= 任务 =
1/ 根据这段 Rust 项目说明，回答下面三个问题：
(a) 函数通过解析哪个 trait 来处理不同的范围类型？
(b) 依赖项 rand 的用途是什么？
(c) 项目使用的是哪个 Rust 版本？
2/ 判断下列说法是否符合这段 Rust 项目说明，并引用原文中起决定作用的文字：
(a) 项目的设计注重最小化依赖。
(b) num-traits 负责生成均匀随机数。
(c) 缩放后的结果会被加到范围的终点上。
3/ 请接着这段 Rust 项目说明的结尾往下续写。

= 文档节选 =
= = =

3. 将结果从 [0.0, 1.0) 范围缩放到所需的目标整数偏移量，并将其加到范围的起始点上。
4. 函数通过解析 RangeBounds trait，可以智能地处理不同的范围类型（如 a..b 和 a..=b）。

技术栈

• 语言: Rust (2024 Edition)
• 核心依赖:
  • rand: 用于底层的均匀随机数生成。
  • num-traits: 提供泛型数值能力，以处理各种整数类型。

该项目的设计注重灵活性、安全性及最小化依赖，并遵循现代 Rust 的习惯用法。

项目结构

项目结构组织如下：

.

= = =

= 数据摘录 =
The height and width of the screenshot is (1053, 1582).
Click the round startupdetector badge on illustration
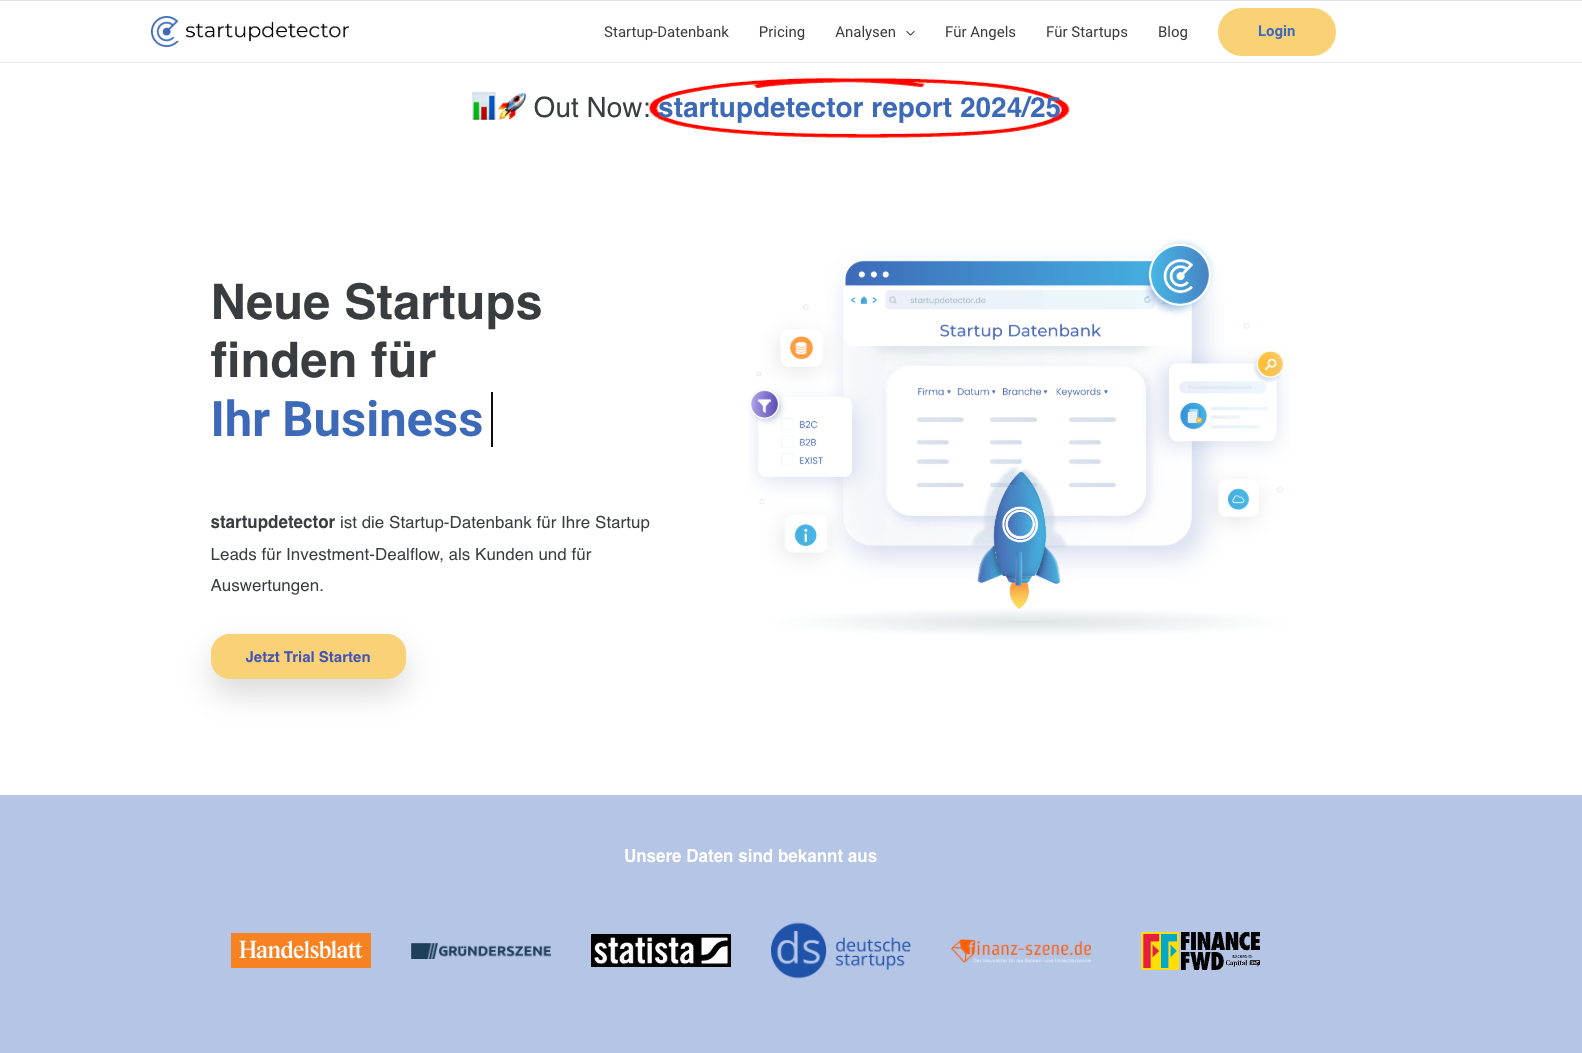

= = =

= 本题答案 =
1/
(a) RangeBounds trait。
(b) 用于底层的均匀随机数生成。
(c) Rust 2024 Edition。

2/
(a) 是。"该项目的设计注重灵活性、安全性及最小化依赖"
(b) 否。"num-traits: 提供泛型数值能力，以处理各种整数类型。"
(c) 否。"并将其加到范围的起始点上"

3/
├── Cargo.toml      # 包清单与依赖项
├── README.md       # 编译后的 README 文件
├── README.mdt      # README 的源模板
├── test.sh         # 用于运行所有测试和检查的脚本
├── src
│   └── lib.rs      # `rng` 函数的核心库代码
└── tests
    └── main.rs     # 集成测试和直方图生成示例

随机性的简史

对高质量随机数的追求与计算本身一样古老。在 1940 年代的曼哈顿计划期间，像约翰·冯·诺伊曼这样的科学家需要大量的随机数来进行中子链式反应的蒙特卡洛模拟。最初，他们使用机械设备和已出版的随机数字表。然而，这些方法缓慢且笨拙。

冯·诺伊曼提出了用于算法生成伪随机数的“平方取中法”：取一个数，将其平方，然后提取中间的数字作为下一个数。虽然这个方法很有创意，但它存在严重缺陷，比如容易陷入简短的重复循环。这项早期工作凸显了让确定性机器产生看起来真正随机的东西的巨大困难，为我们今天在密码学乃至 Rust 中的偏向性随机数生成等领域所依赖的、统计上稳健的伪随机数生成器（PRNG）铺平了道路。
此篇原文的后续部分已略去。